---------- Excerpted text

Turn Your Fundraising Ask Into an Opportunity for Donors
For many people, asking for money can be uncomfortable. This common feeling often translates over to the nonprofit development world. Many development staffers approach their solicitations as if they were asking donors for a favor. However, this mentality and approach rarely evokes confidence and enthusiasm from donors.
Rather than simply asking for a hand, you need to show prospects that you are offering them a unique opportunity. A switch of language, tone, and content can instantly shift a donor’s perspective of your fundraising ask. You can go from communicating “I’m sorry to bother you, but can you help us out?” to “This is an opportunity you don’t want to pass up.” After all, your organization is making an impact in the world, and you’re inviting them to take a part in it.
It’s just a matter of showing donors they want to be a part of your mission.
Tap Into the Psychology of Giving
Create this connection by tapping into some fundraising psychology. In this case, turn your mission into something that supporters believe is a personal extension of themselves. According to Jen Shang, a philanthropic psychologist, the decision to donate reflects a psychological switch that happens when a donor connects your cause with their innermost sense of who they are.

--------------------
---------- Given information

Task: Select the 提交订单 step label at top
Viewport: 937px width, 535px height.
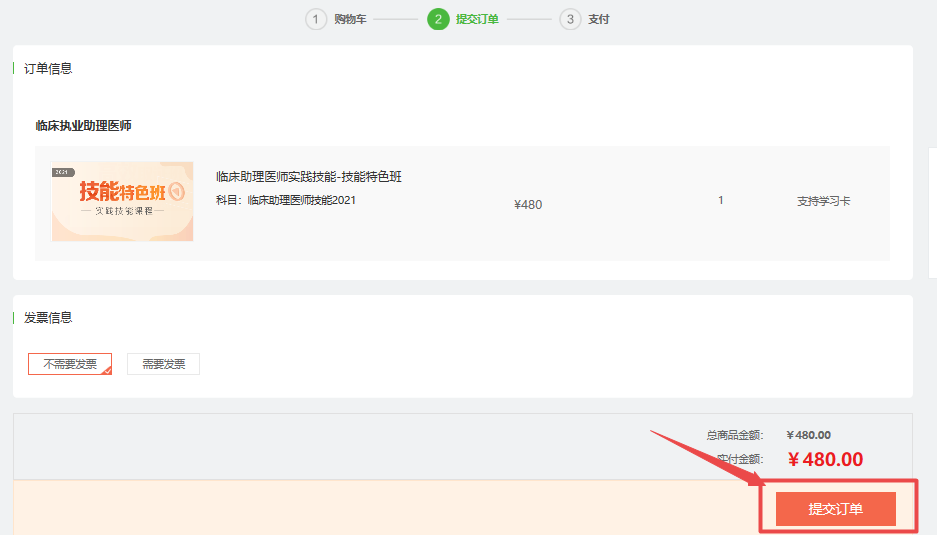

--------------------

• **Questions to answer**:
[1] In the fundraising article, how is Jen Shang described?
[2] Reproduce a passage of the fundraising article word for word, starting at the words "It’s just a" and ending after the words "who they are.".

• **Response list**:
[1] As a philanthropic psychologist.

[2]
It’s just a matter of showing donors they want to be a part of your mission.
Tap Into the Psychology of Giving
Create this connection by tapping into some fundraising psychology. In this case, turn your mission into something that supporters believe is a personal extension of themselves. According to Jen Shang, a philanthropic psychologist, the decision to donate reflects a psychological switch that happens when a donor connects your cause with their innermost sense of who they are.